Fortinet boosts quantum security for firewall and SD-WAN clients

Fortinet updated its FortiOS operating system to protect against quantum-computing threats.

The FortiOS 7.6 update includes what are described as “quantum-safe features” designed to defend against threats such as harvest-now, decrypt-later (HNDL) attacks.

The features are available for FortiGate NGFW and Fortinet Secure SD-WAN customers. Among them are PQC methods which include algorithms approved by the National Institute of Standards and Technology (NIST) in its aim to standardize PQC.

Of these algorithms, Fortinet names ML-KEM, a mechanism that allows two parties to establish a shared secret key over a public channel. Theoretically, this allows for security against attackers in possession of a quantum computer.

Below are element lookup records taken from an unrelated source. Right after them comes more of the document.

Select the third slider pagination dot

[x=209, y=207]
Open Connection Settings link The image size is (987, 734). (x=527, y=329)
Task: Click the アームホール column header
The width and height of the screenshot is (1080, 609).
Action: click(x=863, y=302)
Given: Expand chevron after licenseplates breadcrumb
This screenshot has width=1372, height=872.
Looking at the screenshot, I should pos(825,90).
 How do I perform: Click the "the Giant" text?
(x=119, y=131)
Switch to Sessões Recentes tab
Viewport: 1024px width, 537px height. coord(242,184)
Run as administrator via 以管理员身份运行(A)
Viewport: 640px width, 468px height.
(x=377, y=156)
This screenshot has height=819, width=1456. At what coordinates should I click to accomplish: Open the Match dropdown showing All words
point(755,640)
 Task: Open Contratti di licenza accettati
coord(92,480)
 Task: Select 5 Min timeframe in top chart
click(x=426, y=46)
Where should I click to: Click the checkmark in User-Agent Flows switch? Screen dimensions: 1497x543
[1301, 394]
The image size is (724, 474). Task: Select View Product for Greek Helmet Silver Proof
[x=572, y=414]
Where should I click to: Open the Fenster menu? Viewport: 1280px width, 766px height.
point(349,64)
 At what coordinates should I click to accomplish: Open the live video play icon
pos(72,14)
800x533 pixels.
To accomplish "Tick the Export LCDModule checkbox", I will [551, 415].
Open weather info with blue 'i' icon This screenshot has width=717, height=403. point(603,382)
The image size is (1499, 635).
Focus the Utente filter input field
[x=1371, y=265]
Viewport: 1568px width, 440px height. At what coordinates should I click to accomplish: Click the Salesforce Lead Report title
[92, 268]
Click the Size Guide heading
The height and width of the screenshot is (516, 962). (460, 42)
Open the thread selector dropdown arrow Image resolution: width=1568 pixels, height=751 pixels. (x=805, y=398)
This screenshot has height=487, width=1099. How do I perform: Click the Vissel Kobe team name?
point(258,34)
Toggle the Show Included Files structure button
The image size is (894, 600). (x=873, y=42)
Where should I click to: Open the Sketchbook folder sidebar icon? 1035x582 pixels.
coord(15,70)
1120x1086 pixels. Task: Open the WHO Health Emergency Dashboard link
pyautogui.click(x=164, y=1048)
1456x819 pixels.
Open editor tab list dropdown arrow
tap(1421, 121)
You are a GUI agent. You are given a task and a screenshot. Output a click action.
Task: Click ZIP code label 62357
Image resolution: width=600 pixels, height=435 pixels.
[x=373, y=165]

There is also support for NIST’s preferred PQC standard, dubbed HQC (Hamming Quasi-Cyclic), which is based on error-correcting codes.

The latest additions come alongside pre-established features in the Fortinet OS, including support for quantum key distribution (QKD) integrations, algorithm stacking, and a hybrid mode for the incorporation of traditional public-key cryptography and QKD.

The latter is positioned as a gradual transition for enterprises into post-quantum security in anticipation of the "Q-Day" threat, when a quantum computer becomes powerful enough to break widely used encryption methods. That is expected to happen sometime in the 2030s.

FortiOS 7.6 also includes BIKE, a key encapsulation mechanism based on code and designed for several CPU architectures, particularly 64-bit ARM and x86 processors.

The updates come after Fortinet’s recent commendation from analyst powerhouse Gartner for its existing PQC capabilities alongside its traditional security offerings. Gartner ranked Fortinet alongside rivals, including Palo Alto and Cato Networks as a “leaders” in the secure access service edge (SASE) market.

Palo Alto Networks started to implement quantum-resistant capabilities last year, while startup QuSecure has launched a quantum-safe encryption to Cisco routers.

Quantum efforts have also poured into the networking space, with U.S.-based IonQ recently drawing new funds to the tune of $1 billion as part of its aim to drive quantum networking opportunities.